Dat proces van de zender naar de ontvanger is een ingewikkeld proces. Het is wat dat betreft net als met een auto. Zolang hij goed rijdt, behoeven we ons geen zorgen te maken over wat er nu precies gebeurt in het verborgen mechanisme. Maar als er storing optreedt, moeten we gaan zoeken. Waar zou dat in zitten? De oorzaak van de storing moet worden opgezocht.

In de communicatieleer spreekt men dan van 'ruis'. Zoals je dat wel eens hebt met een microfoon. Wordt de ruis te erg, dan kun je de woorden van de spreker niet meer verstaan. Zo is het dan ook in de prediking. De boodschap komt niet over. Nu kan die ruis in de prediking verschillende oorzaken hebben. Het kan bijvoor­ beeld liggen aan het taalgebruik van de prediker. Dat taalgebruik wijkt zo af van het gewone taalgebruik dat de hoorders het niet begrijpen. Maar - en dat heeft er vaak alles mee te maken - het kan ook dieper liggende oorzaken hebben. Namelijk dat de inhoud van wat in de prediking gezegd wordt voor de hoorders vreemd is. Zij weten eigenlijk niet waar de prediker het over heeft. Het is hen vreemd. Het valt buiten hun belevingswereld. Het raakt hen niet in hun eigen dagelijkse bestaan.

Nu moeten we zeggen dat hier vandaag werkelijk een probleem ligt als het gaat om de prediking. Je kunt je ogen er wel voor sluiten, maar dat helpt natuurlijk niet. Dat is onverantwoord. Hier gebeurt iets wat in strijd is met het wezen en de bedoeling van de prediking, namelijk dat mensen in aanraking komen met God. Hoe vaak gebeurt het niet dat iemand na de kerkdienst zegt; ik kan er niets van navertellen en een dag later weten anderen echt niet meer waarover gepreekt is.

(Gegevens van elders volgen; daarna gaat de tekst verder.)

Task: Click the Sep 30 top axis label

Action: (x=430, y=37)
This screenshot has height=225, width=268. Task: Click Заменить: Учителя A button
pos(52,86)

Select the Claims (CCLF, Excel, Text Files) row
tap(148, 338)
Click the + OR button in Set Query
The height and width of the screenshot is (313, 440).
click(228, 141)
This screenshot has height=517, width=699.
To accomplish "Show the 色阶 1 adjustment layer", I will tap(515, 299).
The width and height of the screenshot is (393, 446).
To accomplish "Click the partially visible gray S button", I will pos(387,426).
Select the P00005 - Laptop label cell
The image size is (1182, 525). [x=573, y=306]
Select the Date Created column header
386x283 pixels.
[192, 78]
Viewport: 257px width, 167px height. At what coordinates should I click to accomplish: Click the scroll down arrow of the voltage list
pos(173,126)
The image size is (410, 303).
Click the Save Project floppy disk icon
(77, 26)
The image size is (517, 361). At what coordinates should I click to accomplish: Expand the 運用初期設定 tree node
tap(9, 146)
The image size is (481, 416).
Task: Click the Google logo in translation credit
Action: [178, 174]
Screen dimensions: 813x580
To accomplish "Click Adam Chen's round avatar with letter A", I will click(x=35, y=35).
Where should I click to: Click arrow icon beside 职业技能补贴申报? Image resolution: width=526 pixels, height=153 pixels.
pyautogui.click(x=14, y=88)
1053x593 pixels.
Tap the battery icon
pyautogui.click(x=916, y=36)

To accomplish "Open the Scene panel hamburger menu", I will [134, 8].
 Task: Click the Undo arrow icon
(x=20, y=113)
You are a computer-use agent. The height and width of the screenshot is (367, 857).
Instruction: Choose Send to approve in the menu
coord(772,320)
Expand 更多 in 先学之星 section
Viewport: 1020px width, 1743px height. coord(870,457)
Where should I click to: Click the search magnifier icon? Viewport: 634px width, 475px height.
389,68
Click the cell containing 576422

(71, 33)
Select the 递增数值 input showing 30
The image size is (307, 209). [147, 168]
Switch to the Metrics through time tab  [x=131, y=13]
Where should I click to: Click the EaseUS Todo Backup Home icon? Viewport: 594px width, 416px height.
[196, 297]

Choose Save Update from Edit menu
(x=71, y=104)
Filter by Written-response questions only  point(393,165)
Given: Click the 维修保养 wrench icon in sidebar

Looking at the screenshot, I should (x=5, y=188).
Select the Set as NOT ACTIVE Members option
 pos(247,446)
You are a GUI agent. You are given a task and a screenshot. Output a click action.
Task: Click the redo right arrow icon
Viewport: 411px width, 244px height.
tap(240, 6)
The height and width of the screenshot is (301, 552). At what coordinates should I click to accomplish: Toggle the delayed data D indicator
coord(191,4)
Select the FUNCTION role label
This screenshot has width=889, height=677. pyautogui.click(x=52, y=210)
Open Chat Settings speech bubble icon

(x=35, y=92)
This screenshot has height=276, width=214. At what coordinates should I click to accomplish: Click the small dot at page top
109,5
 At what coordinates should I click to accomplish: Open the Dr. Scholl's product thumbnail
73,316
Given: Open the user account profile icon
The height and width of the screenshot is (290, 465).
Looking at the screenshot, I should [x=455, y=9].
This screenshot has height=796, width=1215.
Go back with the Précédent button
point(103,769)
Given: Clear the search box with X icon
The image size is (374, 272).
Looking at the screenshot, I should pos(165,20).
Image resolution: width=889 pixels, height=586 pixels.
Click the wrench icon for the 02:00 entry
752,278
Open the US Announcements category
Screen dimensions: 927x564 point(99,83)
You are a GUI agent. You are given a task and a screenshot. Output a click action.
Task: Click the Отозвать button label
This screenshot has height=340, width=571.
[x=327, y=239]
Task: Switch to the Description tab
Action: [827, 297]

Ik zou het zo willen zeggen: als je er veel waarde aan hecht dat de prediking verkondiging van Gods Woord is, dan juist is het je een grote zorg dat de boodschap de hoorder bereikt. En om de hoorder te bereiken, moet je hem kennen. Anders gebruik je misschien wel woorden die buiten de verstaanshorizon van de hoorder vallen. Op deze wijze raakt de prediking in een isolement. Ze raakt los van het leven van elke dag. Er zijn geen verbindingslijnen meer. Een prediker dient voor alles een pastor te zijn. Het kenmerk van een pastor is dat hij zijn schapen kent. Zoals Jezus zei: Ik ken de mijnen en Ik word door de mijnen gekend. Het gaat een herder erom dat de mensen door zijn prediking geraakt worden. In verband gebracht worden met God en Zijn Woord. Zijn geboden en beloften. Dat zij er op antwoorden. Dat dat gebeurt is van zo veel belang, dat je er als prediker van wakker kunt liggen, als je voelt dat dat niet of maar zo weinig gebeurt. Het gaat er toch om dat de mensen om me heen door het Woord worden aangeraakt! En als dat niet gebeurt? !

5. Verkondiging en communicatie

Laten we eens wat dieper ingaan op de verhouding tussen verkondiging en communicatie in de preek. Je kunt die twee als een tegenstelling zien. Bij verkondiging predik je het Woord en of dat nu overkomt of niet, dat is jouw zaak niet. Dat behoort tot het werk van de H. Geest. En bij communicatie ben je bezig met de vraag of je en hoe je mensen bereikt met de preek. Met als uiterste consequentie de mening dat de prediking geen goed middel meer is om mensen te bereiken. Of andersom de conclusie: weg met alle gepraat over communicatie. Werp het Woord er maar in.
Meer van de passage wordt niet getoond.